Había pasado poco más de un mes desde la última vez que Vielka había escuchado la voz de Alfonso o recibido alguna señal suya. Los días transcurrían entre el trabajo, las noches solitarias y los momentos breves que compartía con sus hijos. La falta de contacto con él había sido, al principio, una tortura, una ausencia que la dejaba con una sensación de vacío difícil de llenar. Sin embargo, poco a poco, esa ausencia fue dándole un espacio que comenzaba a valorar.
Con Artemio, la relación era apenas funcional. Ella habia rentado un departamento cercano a su casa, afortunadamente él le permitía entrar a la casa para ver a los niños, y pasar las tardes con ellos, retirándose cuando el indicaba que era hora de dormir, las palabras entre ellos eran mínimas y siempre en tono neutro. Ella respetaba esa distancia, comprendiendo que cada segundo que pasaban juntos era para él un recordatorio de lo ocurrido. Sin embargo, empezaba a entender que no era su responsabilidad sanar sus heridas, que en este momento su prioridad era encontrar su propia paz.
Con el apoyo de Loreto y Margarita, Vielka había comenzado a construir una rutina diferente. Trabajaba largas horas en la oficina, con una concentración que le ayudaba a desconectar y a ordenar su mente. Las amigas la acompañaban en sus momentos más difíciles, apoyándola y recordándole, en cada charla, que tenía derecho a reconstruirse y a ser feliz, sin depender de los demás para encontrar esa plenitud.
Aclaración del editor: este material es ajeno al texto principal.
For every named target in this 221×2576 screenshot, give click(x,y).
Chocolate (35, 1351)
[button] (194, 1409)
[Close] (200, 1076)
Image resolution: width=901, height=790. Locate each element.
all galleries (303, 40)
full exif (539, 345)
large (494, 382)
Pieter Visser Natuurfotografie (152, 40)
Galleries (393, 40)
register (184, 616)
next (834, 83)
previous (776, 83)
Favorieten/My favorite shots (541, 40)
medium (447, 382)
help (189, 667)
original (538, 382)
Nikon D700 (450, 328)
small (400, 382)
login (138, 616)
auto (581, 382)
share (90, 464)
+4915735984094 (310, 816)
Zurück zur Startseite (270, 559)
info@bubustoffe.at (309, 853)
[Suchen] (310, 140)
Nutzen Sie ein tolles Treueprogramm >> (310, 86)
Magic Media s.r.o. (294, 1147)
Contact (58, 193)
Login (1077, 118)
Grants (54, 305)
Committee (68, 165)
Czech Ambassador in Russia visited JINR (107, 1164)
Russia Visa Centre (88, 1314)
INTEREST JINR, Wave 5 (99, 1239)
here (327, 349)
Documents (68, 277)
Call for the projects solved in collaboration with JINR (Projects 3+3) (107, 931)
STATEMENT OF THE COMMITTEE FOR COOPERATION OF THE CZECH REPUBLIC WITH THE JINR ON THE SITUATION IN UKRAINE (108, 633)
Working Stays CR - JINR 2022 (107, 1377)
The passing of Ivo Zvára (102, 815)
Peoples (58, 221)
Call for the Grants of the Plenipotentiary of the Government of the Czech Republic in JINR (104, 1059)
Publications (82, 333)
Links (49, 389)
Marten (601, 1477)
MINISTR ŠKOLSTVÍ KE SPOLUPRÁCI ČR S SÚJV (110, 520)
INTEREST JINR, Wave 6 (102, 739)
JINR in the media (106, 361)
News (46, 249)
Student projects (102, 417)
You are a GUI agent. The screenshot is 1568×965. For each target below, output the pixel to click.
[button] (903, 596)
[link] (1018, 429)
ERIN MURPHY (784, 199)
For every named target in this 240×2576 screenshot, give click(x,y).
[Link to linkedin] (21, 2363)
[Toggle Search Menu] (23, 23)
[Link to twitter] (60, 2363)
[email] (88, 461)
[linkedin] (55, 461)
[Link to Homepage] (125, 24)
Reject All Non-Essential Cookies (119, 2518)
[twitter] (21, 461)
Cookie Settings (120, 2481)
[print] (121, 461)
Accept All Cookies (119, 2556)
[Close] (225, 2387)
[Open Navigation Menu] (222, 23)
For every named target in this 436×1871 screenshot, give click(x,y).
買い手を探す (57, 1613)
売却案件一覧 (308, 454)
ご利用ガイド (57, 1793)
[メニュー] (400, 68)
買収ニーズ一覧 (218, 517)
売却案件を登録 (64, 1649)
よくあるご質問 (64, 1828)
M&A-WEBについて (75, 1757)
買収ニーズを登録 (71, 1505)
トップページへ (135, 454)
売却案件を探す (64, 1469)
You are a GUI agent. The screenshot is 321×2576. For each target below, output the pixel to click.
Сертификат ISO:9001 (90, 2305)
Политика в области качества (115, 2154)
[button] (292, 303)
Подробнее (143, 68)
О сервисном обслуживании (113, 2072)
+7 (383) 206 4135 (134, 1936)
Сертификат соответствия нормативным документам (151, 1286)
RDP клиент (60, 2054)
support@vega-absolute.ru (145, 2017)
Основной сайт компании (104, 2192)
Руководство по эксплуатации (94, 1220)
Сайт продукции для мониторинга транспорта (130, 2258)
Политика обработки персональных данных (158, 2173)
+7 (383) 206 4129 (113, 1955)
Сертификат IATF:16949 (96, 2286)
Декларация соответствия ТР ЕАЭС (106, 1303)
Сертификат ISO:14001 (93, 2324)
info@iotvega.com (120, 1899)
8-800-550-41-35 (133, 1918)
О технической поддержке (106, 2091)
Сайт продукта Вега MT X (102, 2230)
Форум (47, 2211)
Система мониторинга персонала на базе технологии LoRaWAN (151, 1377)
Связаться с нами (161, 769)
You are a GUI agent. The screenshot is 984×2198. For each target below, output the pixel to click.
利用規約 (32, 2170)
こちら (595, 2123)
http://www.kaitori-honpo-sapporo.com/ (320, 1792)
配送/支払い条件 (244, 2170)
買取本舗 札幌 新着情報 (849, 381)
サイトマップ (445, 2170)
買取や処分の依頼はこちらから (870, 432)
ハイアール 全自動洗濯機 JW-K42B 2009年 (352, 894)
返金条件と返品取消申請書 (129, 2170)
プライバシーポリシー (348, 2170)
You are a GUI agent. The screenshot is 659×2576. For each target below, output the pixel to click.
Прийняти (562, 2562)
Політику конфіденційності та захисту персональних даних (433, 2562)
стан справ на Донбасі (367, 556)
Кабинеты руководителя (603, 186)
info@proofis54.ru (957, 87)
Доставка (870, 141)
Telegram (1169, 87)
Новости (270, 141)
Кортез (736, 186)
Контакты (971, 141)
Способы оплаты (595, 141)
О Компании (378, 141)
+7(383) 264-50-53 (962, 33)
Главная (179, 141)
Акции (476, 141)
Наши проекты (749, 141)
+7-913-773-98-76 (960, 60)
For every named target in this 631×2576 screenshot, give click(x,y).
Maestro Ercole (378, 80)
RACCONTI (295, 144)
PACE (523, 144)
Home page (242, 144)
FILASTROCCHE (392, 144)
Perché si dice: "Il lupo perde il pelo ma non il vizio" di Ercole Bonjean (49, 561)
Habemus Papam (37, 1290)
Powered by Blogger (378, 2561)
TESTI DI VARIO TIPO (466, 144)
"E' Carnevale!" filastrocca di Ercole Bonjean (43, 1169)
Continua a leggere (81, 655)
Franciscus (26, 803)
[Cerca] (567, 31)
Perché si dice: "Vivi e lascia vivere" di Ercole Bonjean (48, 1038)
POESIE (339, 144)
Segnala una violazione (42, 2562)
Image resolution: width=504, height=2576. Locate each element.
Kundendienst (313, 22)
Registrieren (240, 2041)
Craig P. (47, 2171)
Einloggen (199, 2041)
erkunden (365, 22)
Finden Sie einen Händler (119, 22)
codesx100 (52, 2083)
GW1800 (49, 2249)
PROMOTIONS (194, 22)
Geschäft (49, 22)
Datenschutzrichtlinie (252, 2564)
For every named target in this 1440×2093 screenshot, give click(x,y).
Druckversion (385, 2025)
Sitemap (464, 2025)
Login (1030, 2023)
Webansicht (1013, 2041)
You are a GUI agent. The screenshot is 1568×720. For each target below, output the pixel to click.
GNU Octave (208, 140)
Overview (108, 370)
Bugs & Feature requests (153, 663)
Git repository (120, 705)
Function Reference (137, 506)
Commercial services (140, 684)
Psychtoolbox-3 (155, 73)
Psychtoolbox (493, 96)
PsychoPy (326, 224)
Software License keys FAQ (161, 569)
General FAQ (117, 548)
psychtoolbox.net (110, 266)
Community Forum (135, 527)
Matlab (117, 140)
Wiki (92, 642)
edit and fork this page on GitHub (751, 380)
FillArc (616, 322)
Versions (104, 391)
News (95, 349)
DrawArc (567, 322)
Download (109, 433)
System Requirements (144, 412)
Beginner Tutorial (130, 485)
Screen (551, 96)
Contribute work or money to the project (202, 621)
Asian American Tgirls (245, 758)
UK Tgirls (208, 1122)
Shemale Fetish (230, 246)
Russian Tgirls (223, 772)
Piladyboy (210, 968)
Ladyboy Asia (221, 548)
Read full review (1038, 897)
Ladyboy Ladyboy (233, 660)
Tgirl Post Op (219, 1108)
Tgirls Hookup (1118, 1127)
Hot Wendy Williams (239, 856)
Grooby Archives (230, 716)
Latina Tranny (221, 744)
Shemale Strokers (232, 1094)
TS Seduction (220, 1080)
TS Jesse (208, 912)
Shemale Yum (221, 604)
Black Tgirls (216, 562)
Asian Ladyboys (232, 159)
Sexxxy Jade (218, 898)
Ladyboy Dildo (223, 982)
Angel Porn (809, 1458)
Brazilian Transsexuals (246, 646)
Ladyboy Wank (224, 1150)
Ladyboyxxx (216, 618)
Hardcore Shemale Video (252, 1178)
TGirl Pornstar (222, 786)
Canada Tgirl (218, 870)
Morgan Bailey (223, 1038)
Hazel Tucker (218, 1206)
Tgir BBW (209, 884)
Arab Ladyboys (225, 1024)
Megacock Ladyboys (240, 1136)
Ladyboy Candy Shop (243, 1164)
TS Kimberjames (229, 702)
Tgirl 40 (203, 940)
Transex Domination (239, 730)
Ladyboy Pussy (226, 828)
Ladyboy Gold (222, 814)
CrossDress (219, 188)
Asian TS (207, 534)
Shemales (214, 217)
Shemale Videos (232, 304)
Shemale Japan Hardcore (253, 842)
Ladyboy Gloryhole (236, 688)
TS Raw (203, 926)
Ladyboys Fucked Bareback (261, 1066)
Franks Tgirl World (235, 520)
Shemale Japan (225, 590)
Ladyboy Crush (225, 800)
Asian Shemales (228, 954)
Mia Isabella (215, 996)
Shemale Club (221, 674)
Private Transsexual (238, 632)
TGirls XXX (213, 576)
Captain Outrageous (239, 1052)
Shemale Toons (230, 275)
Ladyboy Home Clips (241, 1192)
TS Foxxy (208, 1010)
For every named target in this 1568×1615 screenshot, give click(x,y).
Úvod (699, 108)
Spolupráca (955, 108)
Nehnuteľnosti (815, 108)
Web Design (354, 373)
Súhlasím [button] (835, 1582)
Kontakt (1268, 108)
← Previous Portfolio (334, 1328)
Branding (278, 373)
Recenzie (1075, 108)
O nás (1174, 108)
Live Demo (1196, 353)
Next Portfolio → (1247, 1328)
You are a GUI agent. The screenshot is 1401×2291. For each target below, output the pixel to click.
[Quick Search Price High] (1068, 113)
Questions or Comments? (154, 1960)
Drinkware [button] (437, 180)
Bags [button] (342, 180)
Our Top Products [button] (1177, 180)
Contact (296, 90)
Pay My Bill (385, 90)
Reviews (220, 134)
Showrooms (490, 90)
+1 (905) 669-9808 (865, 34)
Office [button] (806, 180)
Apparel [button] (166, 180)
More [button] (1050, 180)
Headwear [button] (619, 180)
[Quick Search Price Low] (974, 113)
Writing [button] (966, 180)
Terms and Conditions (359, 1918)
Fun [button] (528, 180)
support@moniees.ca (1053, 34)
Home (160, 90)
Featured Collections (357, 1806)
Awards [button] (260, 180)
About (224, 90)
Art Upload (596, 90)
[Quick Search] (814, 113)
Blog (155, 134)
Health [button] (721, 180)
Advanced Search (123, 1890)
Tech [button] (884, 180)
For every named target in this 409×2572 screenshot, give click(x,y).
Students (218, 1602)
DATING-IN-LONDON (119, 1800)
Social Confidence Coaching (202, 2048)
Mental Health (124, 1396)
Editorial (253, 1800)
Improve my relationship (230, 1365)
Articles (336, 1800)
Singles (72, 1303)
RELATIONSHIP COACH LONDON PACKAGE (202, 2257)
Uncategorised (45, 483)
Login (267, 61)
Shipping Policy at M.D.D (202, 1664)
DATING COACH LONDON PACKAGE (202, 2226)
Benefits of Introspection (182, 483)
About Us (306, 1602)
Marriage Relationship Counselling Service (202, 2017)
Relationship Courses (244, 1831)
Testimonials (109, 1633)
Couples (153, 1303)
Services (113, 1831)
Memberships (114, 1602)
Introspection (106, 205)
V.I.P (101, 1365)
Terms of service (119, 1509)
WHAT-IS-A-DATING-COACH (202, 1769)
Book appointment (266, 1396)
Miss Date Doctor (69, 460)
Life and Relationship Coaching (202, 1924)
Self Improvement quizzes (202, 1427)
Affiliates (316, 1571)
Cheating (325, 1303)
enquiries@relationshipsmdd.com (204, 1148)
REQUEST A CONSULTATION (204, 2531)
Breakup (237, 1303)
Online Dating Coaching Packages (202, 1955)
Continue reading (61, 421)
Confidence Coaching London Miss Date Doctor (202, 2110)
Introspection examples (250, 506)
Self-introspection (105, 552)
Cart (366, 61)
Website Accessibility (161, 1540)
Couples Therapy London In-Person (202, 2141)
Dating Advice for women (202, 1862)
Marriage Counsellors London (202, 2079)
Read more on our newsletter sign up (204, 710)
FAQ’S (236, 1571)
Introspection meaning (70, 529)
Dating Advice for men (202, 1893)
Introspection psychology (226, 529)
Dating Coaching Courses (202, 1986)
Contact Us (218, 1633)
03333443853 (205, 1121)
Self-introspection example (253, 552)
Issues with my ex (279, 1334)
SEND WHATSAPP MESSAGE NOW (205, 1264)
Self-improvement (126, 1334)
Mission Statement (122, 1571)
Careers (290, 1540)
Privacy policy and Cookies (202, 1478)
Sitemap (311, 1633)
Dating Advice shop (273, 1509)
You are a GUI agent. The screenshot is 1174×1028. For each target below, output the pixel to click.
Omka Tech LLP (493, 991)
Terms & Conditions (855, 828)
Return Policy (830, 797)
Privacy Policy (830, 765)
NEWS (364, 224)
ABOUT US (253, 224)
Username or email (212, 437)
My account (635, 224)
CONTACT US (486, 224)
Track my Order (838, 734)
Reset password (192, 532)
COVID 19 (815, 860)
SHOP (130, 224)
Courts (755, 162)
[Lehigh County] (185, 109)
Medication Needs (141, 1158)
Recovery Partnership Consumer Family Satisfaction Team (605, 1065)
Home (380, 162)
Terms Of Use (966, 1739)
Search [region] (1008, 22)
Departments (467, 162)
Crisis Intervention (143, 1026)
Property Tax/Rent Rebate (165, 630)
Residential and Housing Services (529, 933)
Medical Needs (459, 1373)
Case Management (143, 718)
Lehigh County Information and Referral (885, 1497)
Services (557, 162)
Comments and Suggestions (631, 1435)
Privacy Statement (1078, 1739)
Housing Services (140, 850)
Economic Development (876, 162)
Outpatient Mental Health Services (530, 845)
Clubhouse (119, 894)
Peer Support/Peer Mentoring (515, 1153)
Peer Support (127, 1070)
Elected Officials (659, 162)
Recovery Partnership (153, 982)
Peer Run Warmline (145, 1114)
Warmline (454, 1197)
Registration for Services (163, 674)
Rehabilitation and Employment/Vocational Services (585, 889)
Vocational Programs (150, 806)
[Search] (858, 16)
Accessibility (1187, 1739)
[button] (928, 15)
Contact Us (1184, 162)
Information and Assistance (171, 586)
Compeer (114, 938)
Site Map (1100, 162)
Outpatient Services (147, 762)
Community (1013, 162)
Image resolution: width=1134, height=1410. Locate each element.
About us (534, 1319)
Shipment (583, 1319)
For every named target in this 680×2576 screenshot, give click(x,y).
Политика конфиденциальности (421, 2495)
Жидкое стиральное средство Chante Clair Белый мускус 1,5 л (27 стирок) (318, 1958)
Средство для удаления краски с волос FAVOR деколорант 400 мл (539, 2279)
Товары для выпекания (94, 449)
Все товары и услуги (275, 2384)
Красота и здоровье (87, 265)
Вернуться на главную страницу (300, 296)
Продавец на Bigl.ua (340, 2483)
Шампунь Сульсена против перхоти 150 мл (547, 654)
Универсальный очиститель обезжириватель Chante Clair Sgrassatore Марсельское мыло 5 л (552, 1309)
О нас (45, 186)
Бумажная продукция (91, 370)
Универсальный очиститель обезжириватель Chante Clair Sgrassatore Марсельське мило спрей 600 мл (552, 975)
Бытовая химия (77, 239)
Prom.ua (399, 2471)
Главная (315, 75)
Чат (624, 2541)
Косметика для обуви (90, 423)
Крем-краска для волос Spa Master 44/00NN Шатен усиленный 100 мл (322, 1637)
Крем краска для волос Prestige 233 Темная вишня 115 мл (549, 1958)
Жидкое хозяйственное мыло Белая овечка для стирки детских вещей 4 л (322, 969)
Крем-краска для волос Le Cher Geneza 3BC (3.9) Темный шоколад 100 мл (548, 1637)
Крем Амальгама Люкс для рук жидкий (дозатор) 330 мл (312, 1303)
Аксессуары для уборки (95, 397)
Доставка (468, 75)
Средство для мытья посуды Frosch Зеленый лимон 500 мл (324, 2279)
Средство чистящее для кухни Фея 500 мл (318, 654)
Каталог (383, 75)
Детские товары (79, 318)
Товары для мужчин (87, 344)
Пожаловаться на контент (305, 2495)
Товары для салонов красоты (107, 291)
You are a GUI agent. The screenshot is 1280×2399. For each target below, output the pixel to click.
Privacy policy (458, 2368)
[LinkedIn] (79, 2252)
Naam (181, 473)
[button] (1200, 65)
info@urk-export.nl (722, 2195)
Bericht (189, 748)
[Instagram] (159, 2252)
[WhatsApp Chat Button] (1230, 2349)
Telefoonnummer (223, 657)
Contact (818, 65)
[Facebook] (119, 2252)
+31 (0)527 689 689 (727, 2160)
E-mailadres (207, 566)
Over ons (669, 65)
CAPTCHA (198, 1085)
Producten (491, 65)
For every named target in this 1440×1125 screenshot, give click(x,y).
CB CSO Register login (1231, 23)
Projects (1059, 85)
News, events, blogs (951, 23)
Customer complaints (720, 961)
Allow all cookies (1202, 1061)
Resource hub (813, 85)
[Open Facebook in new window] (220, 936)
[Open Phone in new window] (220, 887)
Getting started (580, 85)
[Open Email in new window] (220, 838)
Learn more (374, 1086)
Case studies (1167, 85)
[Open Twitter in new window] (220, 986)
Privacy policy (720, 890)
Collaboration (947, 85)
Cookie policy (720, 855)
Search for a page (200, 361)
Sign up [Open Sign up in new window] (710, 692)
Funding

Las tardes que lograba pasar con sus hijos se habían convertido en su único respiro verdadero. Cada abrazo, cada sonrisa de ellos, era un recordatorio de que aún había algo real y sincero en su vida. Había comenzado a comprender el valor de esos momentos, de los pequeños gestos que construían algo más profundo que la emoción pasajera. Era como si, por primera vez, lograra verlos con una claridad que antes le había sido esquiva.
Una noche, mientras estaba en su departamento, se sentó en el sillón y comenzó a hacer una lista mental de las cosas que la habían llevado a esta situación. Anotó, una por una, todas las decisiones impulsivas, cada elección que había hecho en busca de algo que, en el fondo, nunca había necesitado.
Con cada pensamiento, sentía que una capa de la vieja Vielka se desvanecía, dejándola más cerca de lo que, en el fondo, siempre había buscado: paz consigo misma. Era un proceso lento y doloroso, pero Margarita y Loreto estaban ahí, recordándole que cada paso hacia el amor propio era un paso hacia la libertad.
Una tarde, mientras compartía un café con Loreto, Vielka se atrevió a expresar en voz alta lo que había estado reflexionando en silencio.
—¿Sabes? Creo que he pasado mi vida huyendo de mí misma —dijo, mirando a su amiga—. Siempre quise la aprobación de los demás, y siempre me convencí de que no era suficiente. Por eso necesitaba algo más, algo que me hiciera sentir que valía la pena. Pero… ya no quiero depender de nadie para saber quién soy. Necesito aprender a vivir conmigo misma, sin tener que buscar emociones para sentirme viva.
Loreto asintió, una pequeña sonrisa iluminando su rostro.
—Eso es amor propio, Vielka. Aprender a ver tu propio valor sin depender de lo que otros piensen o sientan sobre ti. Todos pasamos por esa etapa, en la que pensamos que alguien más nos puede completar. Pero la verdad es que esa paz solo viene de uno mismo.
Esas palabras resonaron en ella. El amor propio era algo que siempre había creído inalcanzable, una especie de ideal que solo los demás podían disfrutar. Pero ahora, veía que era posible, y cada día daba un pequeño paso para lograrlo.
Vielka comenzó a ir a terapia, un proceso que al principio le resultó incómodo, pero que pronto se convirtió en una herramienta fundamental para reconstruirse. Hablar con alguien que no la juzgaba, que le ofrecía una perspectiva nueva y objetiva sobre sus decisiones, le ayudaba a enfrentar esos aspectos de sí misma que había ignorado durante años. Descubrió que el amor propio no era solo un concepto abstracto, sino una serie de actos conscientes, un compromiso diario con ella misma.
Mientras pasaban las semanas, empezaba a valorar el tiempo que dedicaba a estar sola. Ya no necesitaba el estímulo constante de las emociones fuertes ni la validación externa para sentirse completa. Aprendió a disfrutar de las noches en calma, de los momentos de silencio en los que podía reflexionar sin prisa. Sentía que, poco a poco, recuperaba algo que había perdido: la conexión consigo misma.